» TASK INSTRUCTIONS: Set out every line of the material below as a numbered list, omitting blank lines and leaving the pictures out.

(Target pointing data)
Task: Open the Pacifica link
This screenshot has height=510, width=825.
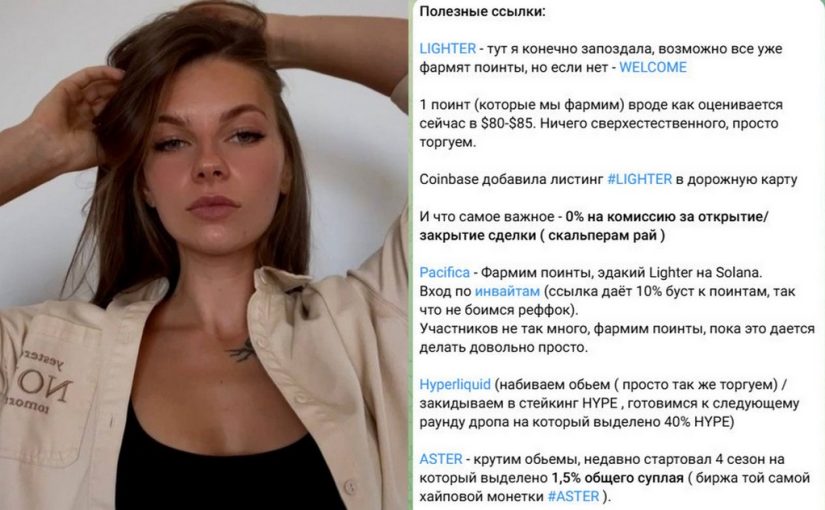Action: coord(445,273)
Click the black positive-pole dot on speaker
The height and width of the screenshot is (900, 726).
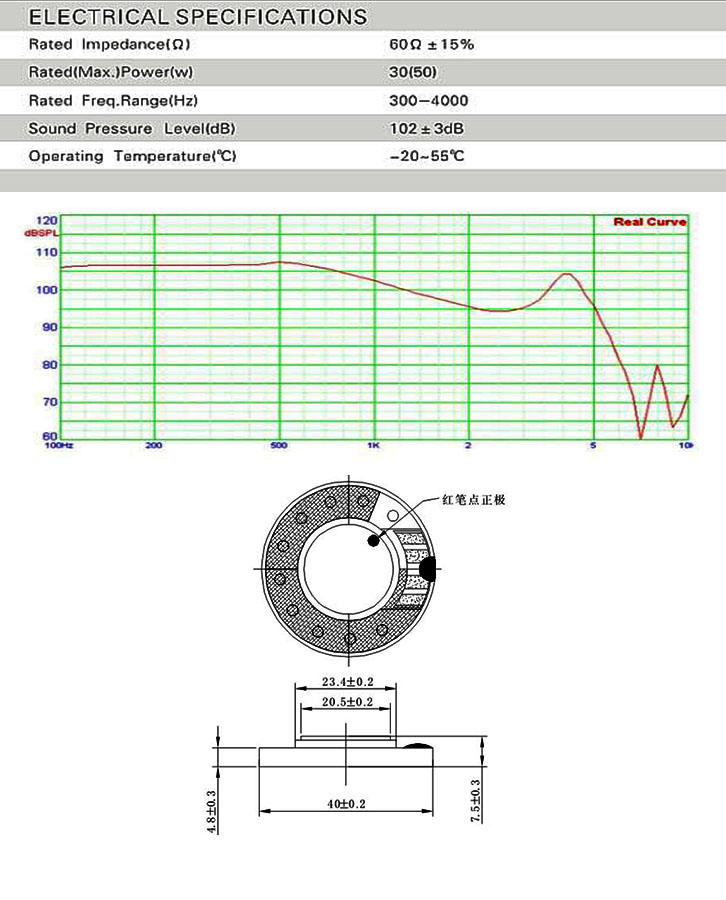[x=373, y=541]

» REPLY TO THE TASK:
1. Task: Open the Pacifica link
2. This screenshot has height=510, width=825.
3. Action: coord(445,273)
4. Click the black positive-pole dot on speaker
5. The height and width of the screenshot is (900, 726).
6. [x=373, y=541]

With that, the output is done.